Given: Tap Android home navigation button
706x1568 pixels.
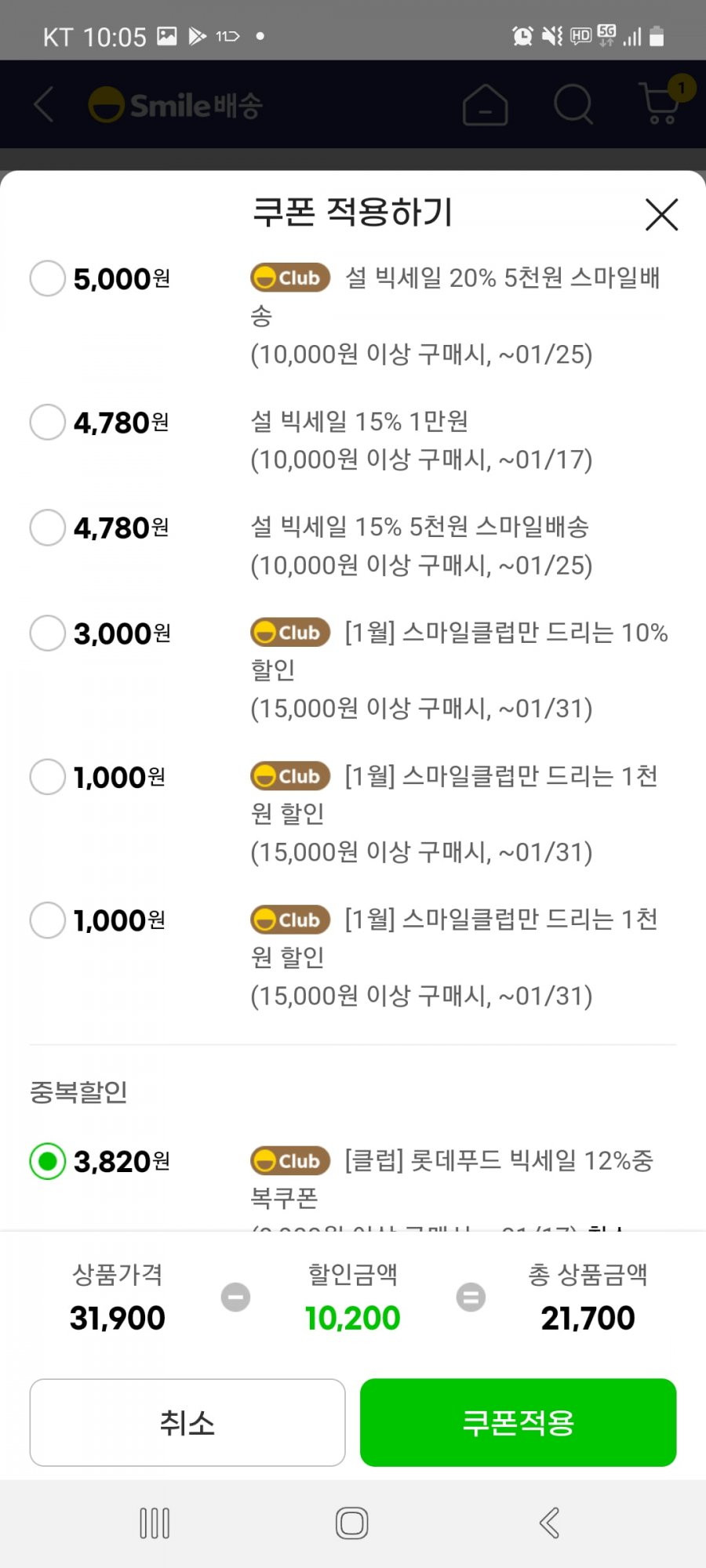Looking at the screenshot, I should 352,1523.
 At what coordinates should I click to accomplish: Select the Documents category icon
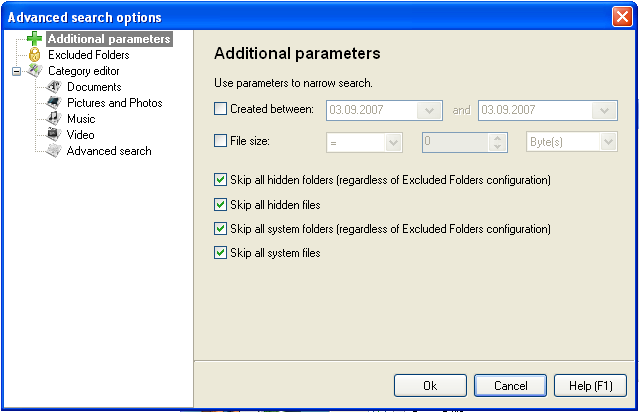tap(54, 86)
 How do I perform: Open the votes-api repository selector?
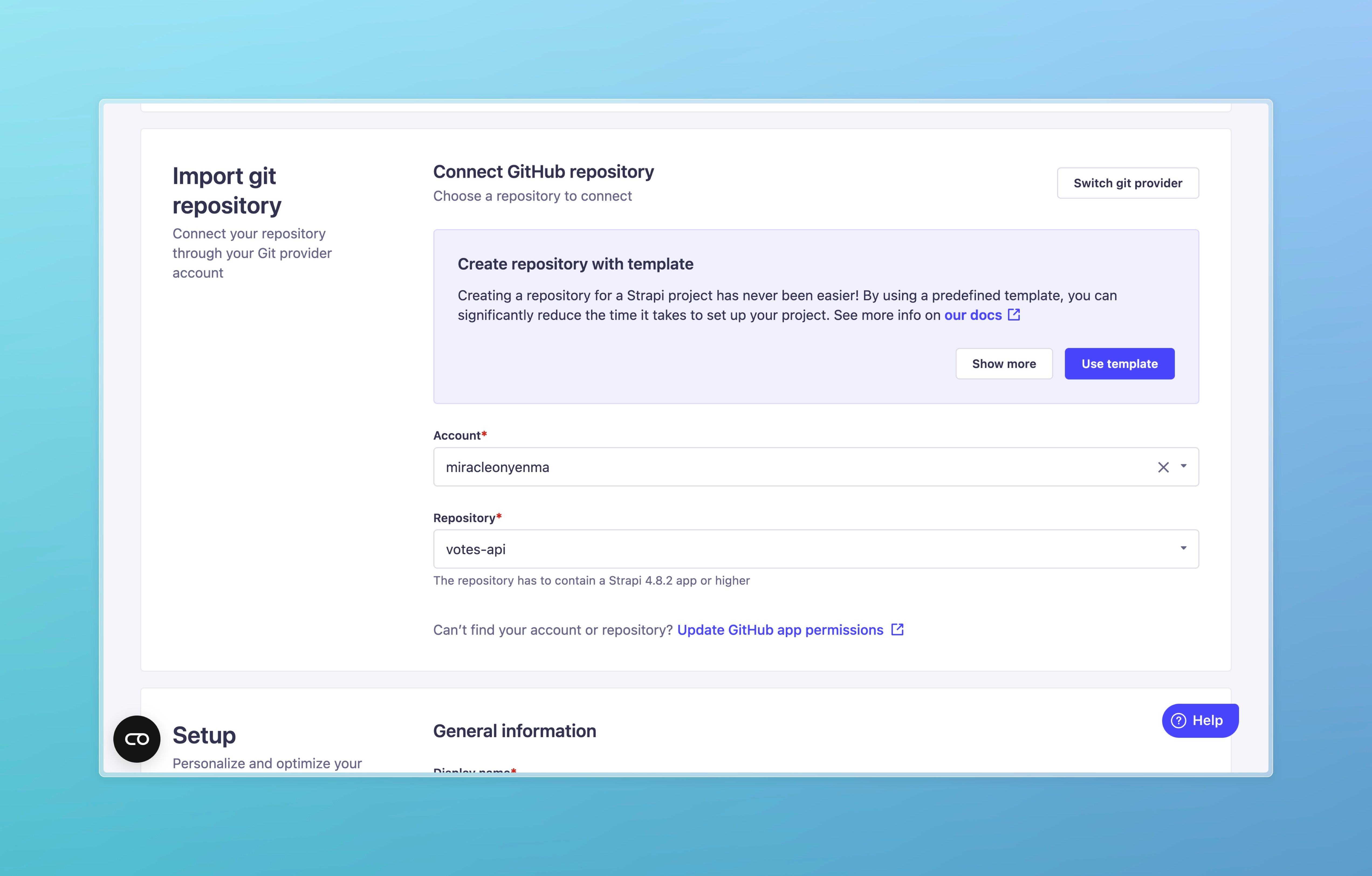tap(816, 549)
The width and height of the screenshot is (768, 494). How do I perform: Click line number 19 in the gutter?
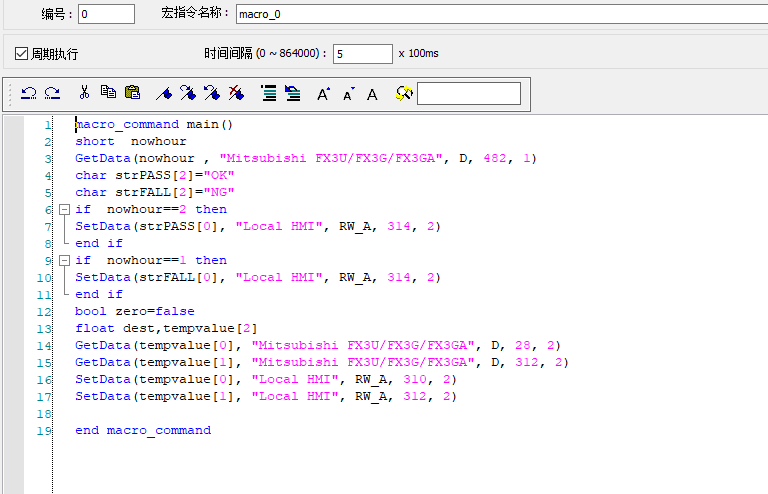pyautogui.click(x=45, y=431)
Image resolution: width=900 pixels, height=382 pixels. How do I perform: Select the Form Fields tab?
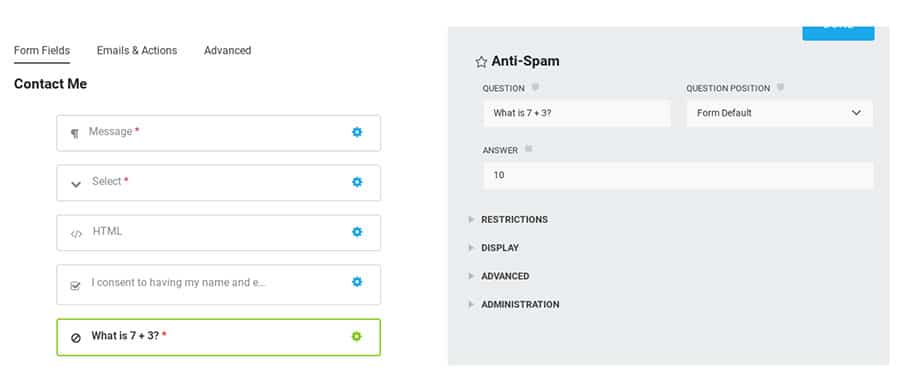point(42,50)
##############################
### [GIVEN TASK]
Reproduce all of the data above word for word, leaving out the pictures.

### [WRITTEN SOLUTION]
Given: Tap Android home navigation button
706x1568 pixels.
Looking at the screenshot, I should 352,1523.
 At what coordinates should I click to accomplish: Select the Documents category icon
tap(54, 86)
 How do I perform: Open the votes-api repository selector?
tap(816, 549)
The width and height of the screenshot is (768, 494). How do I perform: Click line number 19 in the gutter?
pyautogui.click(x=45, y=431)
Image resolution: width=900 pixels, height=382 pixels. How do I perform: Select the Form Fields tab?
point(42,50)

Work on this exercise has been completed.